Listed Building – Grade II*
- Official name: Church of St Gregory
- Designated: 22 November 1960
- Reference no.: 1310214

= St Gregory's Church, Treneglos =

Church in Cornwall, England

St Gregory's Church, Treneglos is a Grade II* listed parish church in the Church of England in Treneglos, Cornwall.

==History==

The parish was in the 12th century in the possession of Robert Fitz-William, Lord of Downinney (also Downeckney), who gave it to the priory of Tywardreath. Warbstow was then a chapelry dependent on Treneglos; the two benefices were later combined as a vicarage (united benefice). Robert was responsible for building the church.

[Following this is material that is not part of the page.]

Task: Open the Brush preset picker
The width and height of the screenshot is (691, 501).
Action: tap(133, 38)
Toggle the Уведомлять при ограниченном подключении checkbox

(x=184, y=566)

The church was enlarged in the 15th or 16th centuries to include a moulded basket arch added to the north door, the addition of a north aisle with Perpendicular tracery and, near the east end, a rood loft stair turret. In the 16th century the south porch was added; this has an arch to the south door over which is a Norman tympanum. The Norman tympanum and font were perhaps by the same craftsman as those at Egloskerry and Tremaine. The sculptured Norman tympanum, similar to other works in nearby churches, is described as "a conventional tree in the centre, with a pair of beasts having their tails bent round between the legs, and upwards across their bodies, placed symmetrically facing each other." The meaning may be found in the Psalms verse about the vine of Egypt: "The boughs thereof were like goodly cedars... The boar of the wood doth waste it, and the wild beast of the field doth devour it."

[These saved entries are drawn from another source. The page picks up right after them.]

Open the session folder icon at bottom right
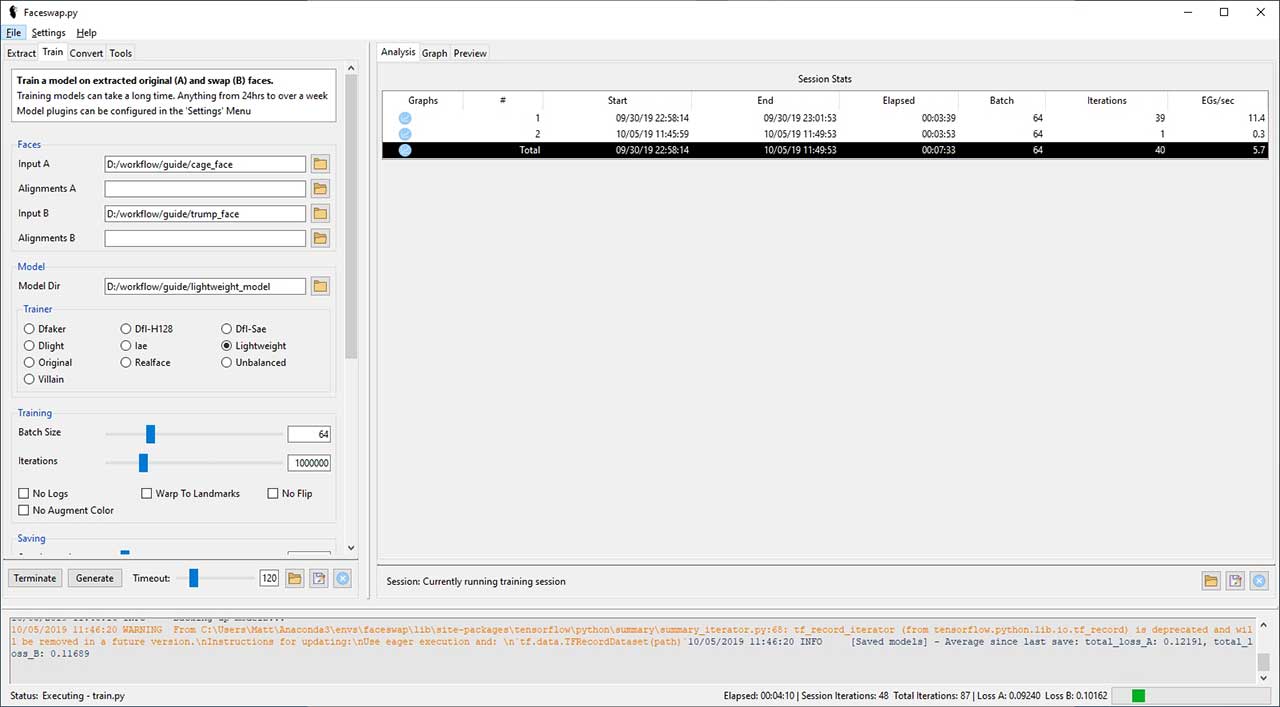This screenshot has height=707, width=1280. point(1210,581)
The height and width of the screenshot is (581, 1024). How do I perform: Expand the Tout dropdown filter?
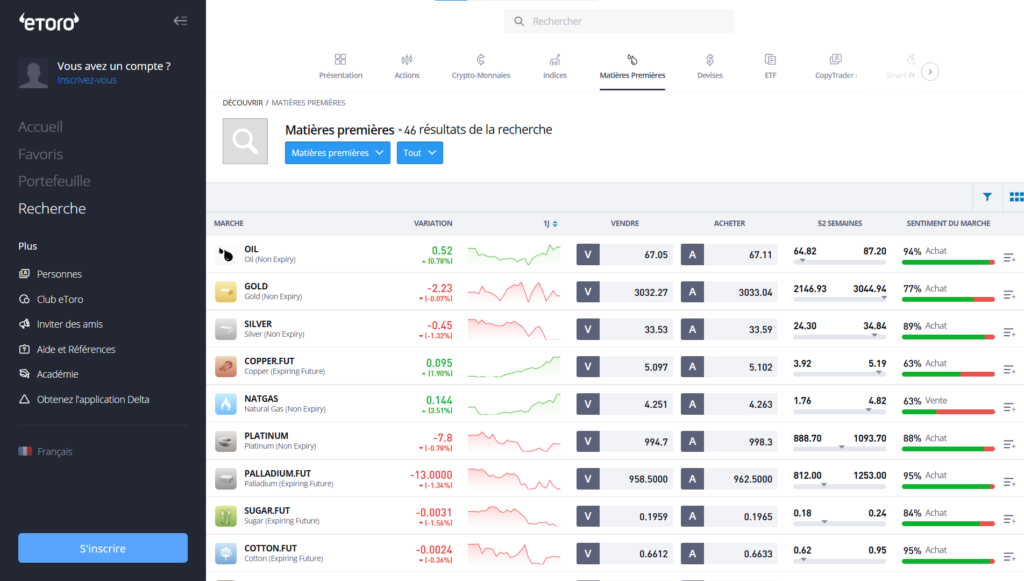coord(420,153)
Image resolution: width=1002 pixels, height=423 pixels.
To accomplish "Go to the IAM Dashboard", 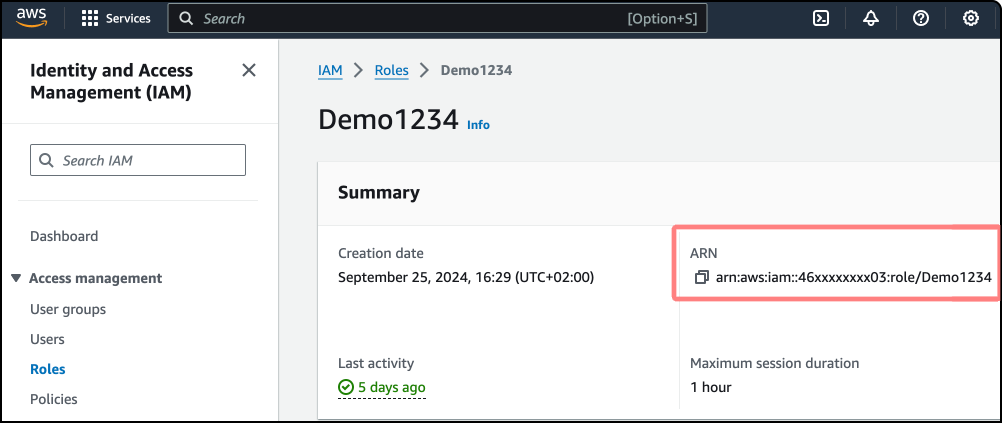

During the 17th century, adherents of Roman Catholicism became very scarce in Cornwall; the religious census of 1671 recorded recusants in the parish of Treneglos and four others. The Reverend J. H. Mason was the vicar in the early 19th century; he was appointed in 1804 by the Prince of Wales (who later became king as George IV).

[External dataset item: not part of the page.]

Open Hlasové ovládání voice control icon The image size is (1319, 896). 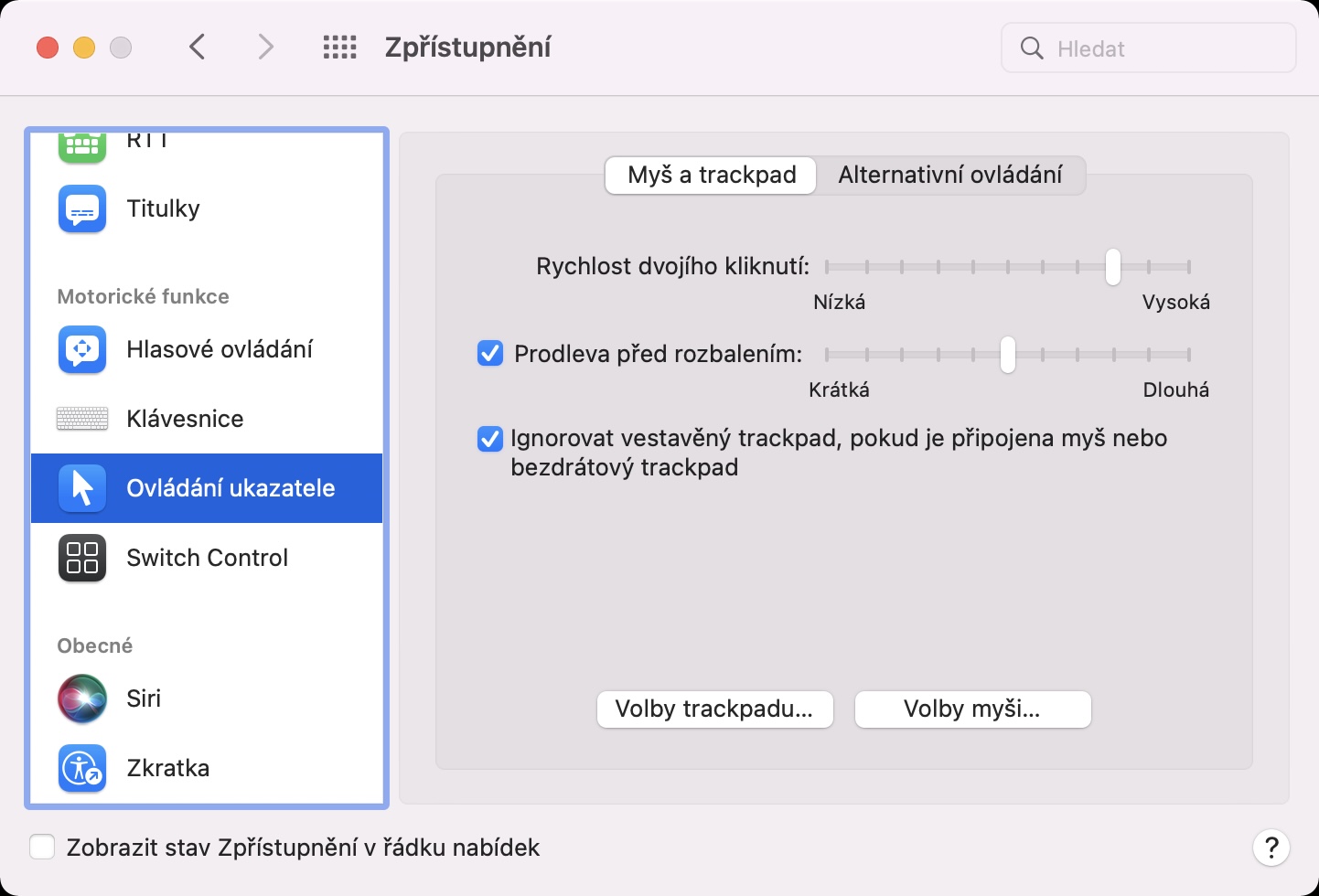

The church, rebuilt in 1858, is dedicated to St George and St Gregory. The church consists of a nave, chancel and north aisle. Four four-centred arches on granite pillars make up the arcade. The original tympanum and font were preserved. In 1871 the tower was being rebuilt. By 1872 the Warbstow and Treneglos parishes made one benefice. The Duke of Cornwall was the patron of the vicarage, with its 31-acre glebe. In 1960 it was listed as a Grade II building.

==Parish status==
The church is in a joint parish with
- St Werburgh's Church, Warbstow
- St Winwaloe's Church, Poundstock
- St Anne's Church, Whitstone
- Our Lady and St Anne's Church, Widemouth Bay
- St Gennys' Church, St Gennys
- St James' Church, Jacobstow
- St Mary the Virgin's Church, Week St Mary

==Organ==

The pipe organ dates from 1993 and was built by Mervyn Uglow. A specification of the organ can be found on the National Pipe Organ Register.